→ EXERCISE DETAILS: Skipping all pictures, print exactly the lines below from the one with "The height and" through the final line.

•••

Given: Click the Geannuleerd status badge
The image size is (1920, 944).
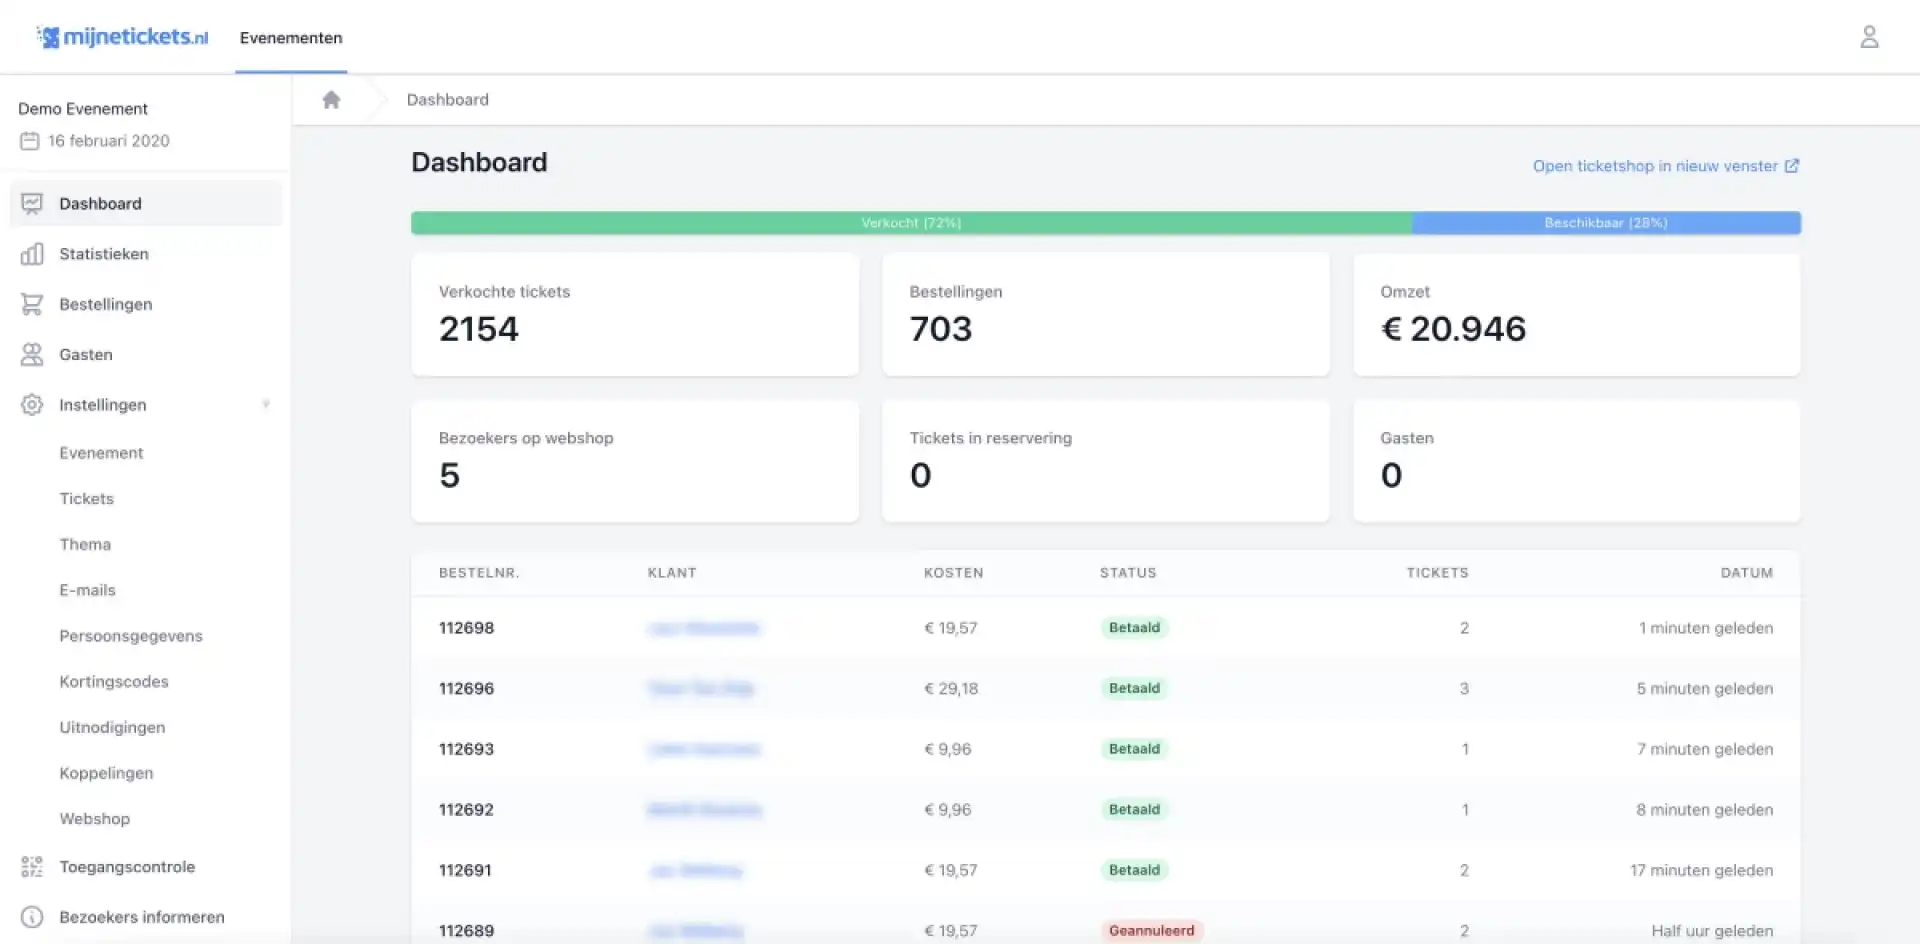Looking at the screenshot, I should (1151, 931).
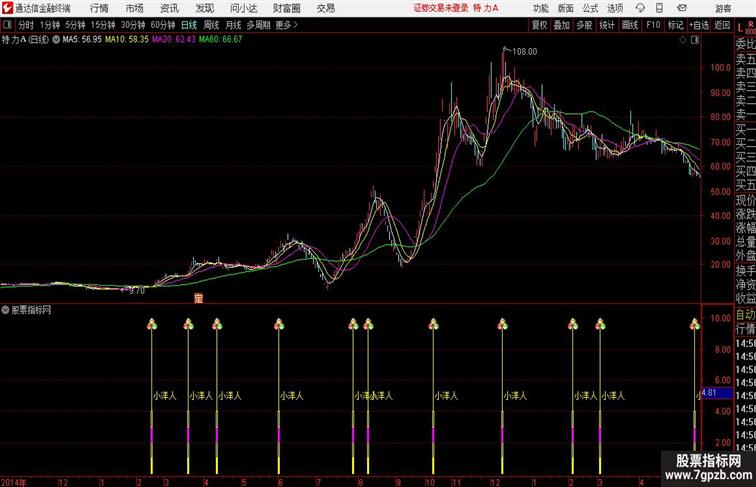
Task: Expand 更多 period options
Action: pos(286,25)
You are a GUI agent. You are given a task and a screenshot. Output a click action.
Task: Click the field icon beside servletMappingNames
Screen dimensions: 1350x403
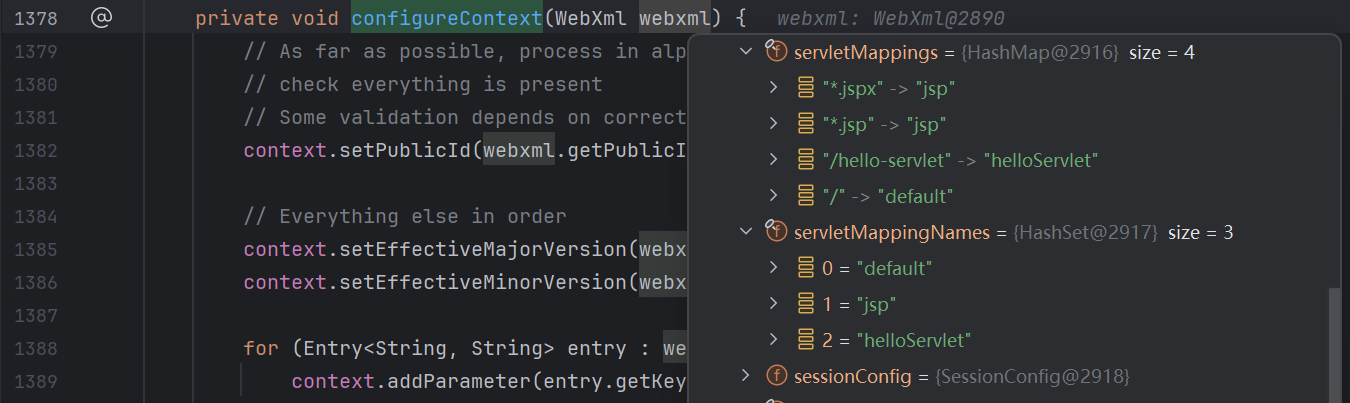[776, 232]
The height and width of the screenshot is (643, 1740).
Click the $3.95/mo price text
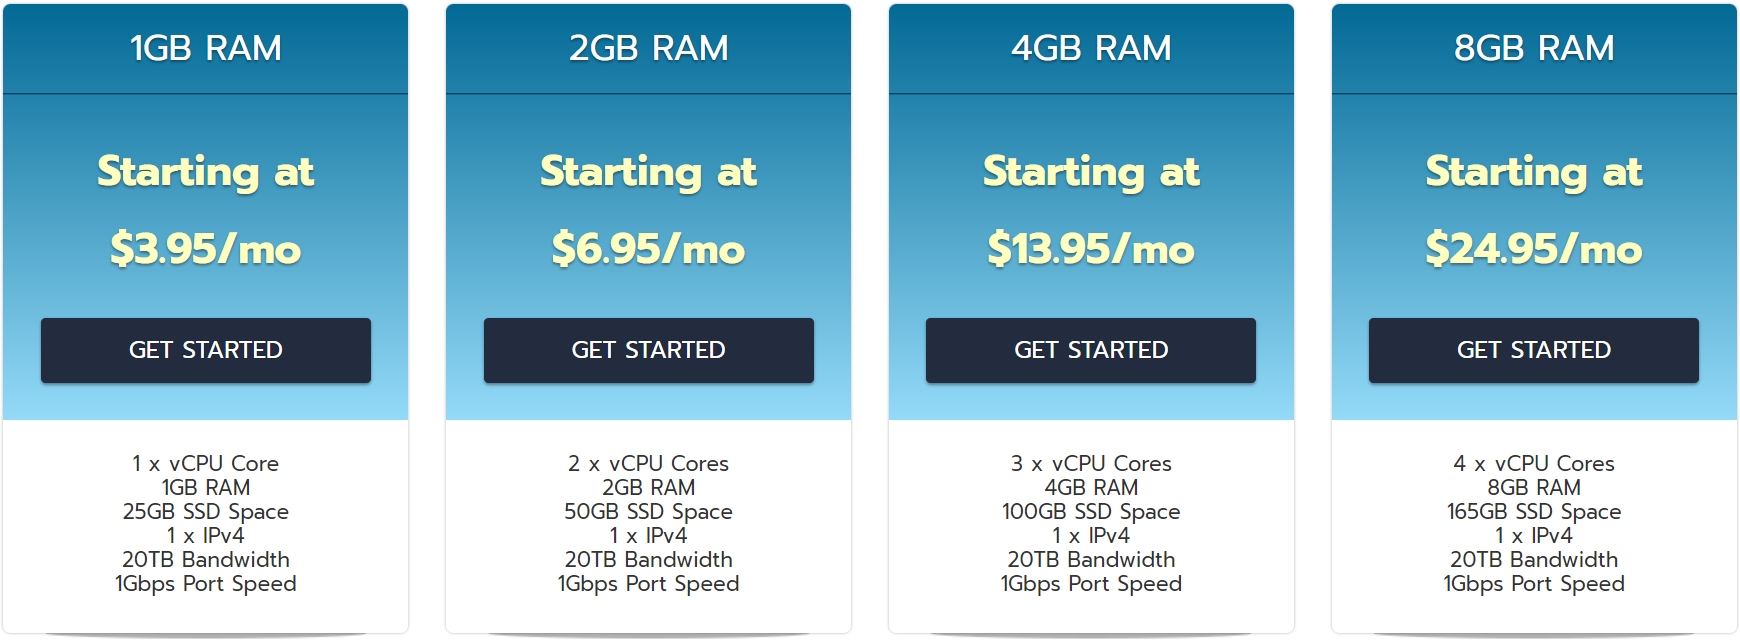[205, 249]

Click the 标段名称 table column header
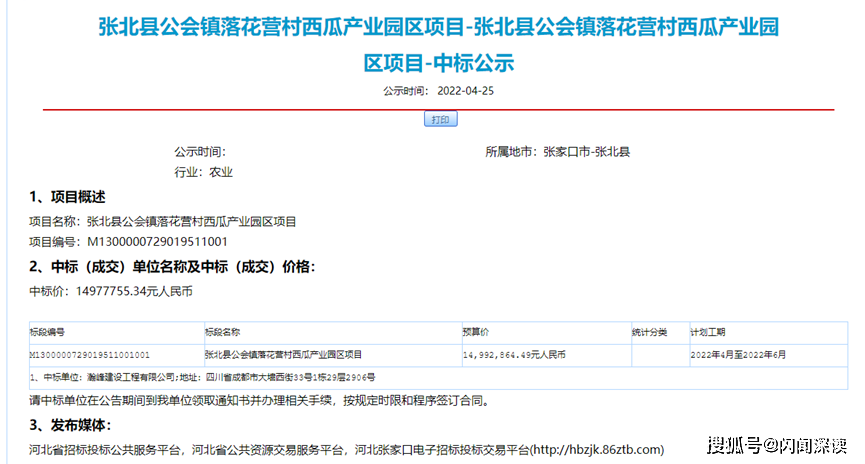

•••

→ TASK ANSWER:
The height and width of the screenshot is (643, 1740).
Click the $3.95/mo price text
[205, 249]

Click the 标段名称 table column header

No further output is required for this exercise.